Kreyling, J., Schweiger, A. H., Bahn, M., Ineson, P., Migliavacca, M., Morel-Journel, T., et al. (2018). To replicate, or not to replicate – that is the question: how to tackle nonlinear responses in ecological experiments. Ecology Letters, 21(11), 1629-1638. doi:10.1111/ele.13134.


Cite as: https://hdl.handle.net/21.11116/0000-0002-0E09-6
Abstract
A fundamental challenge in experimental ecology is to capture nonlinearities of ecological
responses to interacting environmental drivers. Here, we demonstrate that gradient designs outperform
replicated designs for detecting and quantifying nonlinear responses. We report the results
of (1) multiple computer simulations and (2) two purpose-designed empirical experiments. The
findings consistently revealed that unreplicated sampling at a maximum number of sampling locations
maximised prediction success (i.e. the R² to the known truth) irrespective of the amount of
stochasticity and the underlying response surfaces, including combinations of two linear, unimodal
or saturating drivers.
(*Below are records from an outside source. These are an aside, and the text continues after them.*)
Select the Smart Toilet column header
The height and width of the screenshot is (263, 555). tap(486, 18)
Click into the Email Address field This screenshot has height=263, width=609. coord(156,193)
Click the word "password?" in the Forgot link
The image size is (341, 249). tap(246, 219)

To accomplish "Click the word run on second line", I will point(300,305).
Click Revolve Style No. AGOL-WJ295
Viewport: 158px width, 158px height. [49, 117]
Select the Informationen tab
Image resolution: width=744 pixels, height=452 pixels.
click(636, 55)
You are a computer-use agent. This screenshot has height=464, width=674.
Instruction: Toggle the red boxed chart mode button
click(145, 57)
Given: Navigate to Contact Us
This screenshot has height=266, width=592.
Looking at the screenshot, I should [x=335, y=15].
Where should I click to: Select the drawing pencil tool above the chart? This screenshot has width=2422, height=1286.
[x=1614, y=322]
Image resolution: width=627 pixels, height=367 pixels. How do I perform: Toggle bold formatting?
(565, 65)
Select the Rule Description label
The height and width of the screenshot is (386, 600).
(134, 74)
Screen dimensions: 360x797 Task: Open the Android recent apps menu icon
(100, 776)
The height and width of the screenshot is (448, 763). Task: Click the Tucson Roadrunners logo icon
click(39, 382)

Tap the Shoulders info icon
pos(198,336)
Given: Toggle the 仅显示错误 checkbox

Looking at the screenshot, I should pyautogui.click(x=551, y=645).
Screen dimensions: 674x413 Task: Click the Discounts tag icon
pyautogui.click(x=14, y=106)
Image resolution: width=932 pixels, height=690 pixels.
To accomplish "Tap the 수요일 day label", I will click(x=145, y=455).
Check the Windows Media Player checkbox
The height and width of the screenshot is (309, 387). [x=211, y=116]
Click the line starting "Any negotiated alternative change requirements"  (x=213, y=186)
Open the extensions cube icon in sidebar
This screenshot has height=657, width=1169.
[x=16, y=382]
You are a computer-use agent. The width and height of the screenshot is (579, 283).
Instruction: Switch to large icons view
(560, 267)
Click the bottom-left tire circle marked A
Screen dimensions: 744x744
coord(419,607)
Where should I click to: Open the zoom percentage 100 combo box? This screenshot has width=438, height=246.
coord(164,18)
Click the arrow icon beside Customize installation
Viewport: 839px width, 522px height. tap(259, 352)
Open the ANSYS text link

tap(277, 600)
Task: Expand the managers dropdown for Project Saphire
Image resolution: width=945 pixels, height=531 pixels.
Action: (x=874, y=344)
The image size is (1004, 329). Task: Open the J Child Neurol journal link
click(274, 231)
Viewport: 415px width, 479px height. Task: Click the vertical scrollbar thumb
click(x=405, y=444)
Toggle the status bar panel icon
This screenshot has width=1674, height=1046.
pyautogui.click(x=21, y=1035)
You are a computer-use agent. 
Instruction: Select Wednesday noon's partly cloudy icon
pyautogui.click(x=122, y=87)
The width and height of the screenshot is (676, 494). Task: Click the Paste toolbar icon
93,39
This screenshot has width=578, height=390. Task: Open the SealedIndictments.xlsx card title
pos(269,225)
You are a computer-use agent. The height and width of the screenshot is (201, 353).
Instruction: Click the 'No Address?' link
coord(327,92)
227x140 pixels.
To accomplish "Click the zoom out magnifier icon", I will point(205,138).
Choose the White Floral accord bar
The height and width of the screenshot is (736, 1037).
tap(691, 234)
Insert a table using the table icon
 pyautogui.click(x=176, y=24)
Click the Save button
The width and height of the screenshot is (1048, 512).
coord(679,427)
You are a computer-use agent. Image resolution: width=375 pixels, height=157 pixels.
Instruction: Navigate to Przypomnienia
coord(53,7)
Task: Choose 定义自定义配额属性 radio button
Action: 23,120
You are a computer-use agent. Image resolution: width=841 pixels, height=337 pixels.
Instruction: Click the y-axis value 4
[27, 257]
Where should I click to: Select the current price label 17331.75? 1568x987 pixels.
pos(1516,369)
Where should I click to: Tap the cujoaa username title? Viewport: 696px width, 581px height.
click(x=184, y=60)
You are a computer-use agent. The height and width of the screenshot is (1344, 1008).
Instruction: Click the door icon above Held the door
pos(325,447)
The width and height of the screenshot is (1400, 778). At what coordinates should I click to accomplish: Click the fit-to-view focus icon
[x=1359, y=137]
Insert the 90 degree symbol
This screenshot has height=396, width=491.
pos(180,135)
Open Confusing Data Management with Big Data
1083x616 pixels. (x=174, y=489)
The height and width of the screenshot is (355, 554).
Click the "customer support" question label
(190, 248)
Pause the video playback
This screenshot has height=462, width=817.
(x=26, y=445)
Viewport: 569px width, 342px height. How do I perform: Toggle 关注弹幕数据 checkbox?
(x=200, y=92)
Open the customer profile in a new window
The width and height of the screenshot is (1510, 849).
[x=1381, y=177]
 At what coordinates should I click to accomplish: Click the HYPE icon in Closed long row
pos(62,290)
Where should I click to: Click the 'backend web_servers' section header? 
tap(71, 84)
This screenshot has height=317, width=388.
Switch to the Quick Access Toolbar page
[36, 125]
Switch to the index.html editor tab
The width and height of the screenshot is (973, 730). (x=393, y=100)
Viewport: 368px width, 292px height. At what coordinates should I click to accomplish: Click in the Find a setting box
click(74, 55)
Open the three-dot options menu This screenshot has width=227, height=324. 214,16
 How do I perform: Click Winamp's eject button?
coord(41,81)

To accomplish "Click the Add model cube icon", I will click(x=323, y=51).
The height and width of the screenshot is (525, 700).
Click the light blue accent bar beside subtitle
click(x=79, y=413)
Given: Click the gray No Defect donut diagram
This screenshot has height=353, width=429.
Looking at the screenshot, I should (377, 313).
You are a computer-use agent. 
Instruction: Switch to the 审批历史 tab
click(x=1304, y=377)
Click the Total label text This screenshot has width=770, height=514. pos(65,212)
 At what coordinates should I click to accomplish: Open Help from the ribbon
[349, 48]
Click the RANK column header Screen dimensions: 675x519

For the two empirical experiments, the same pattern was found, with gradient
designs outperforming replicated designs in revealing the response surfaces of underlying
drivers. Our findings suggest that a move to gradient designs in ecological experiments could be a
major step towards unravelling underlying response patterns to continuous and interacting environmental
drivers in a feasible and statistically powerful way.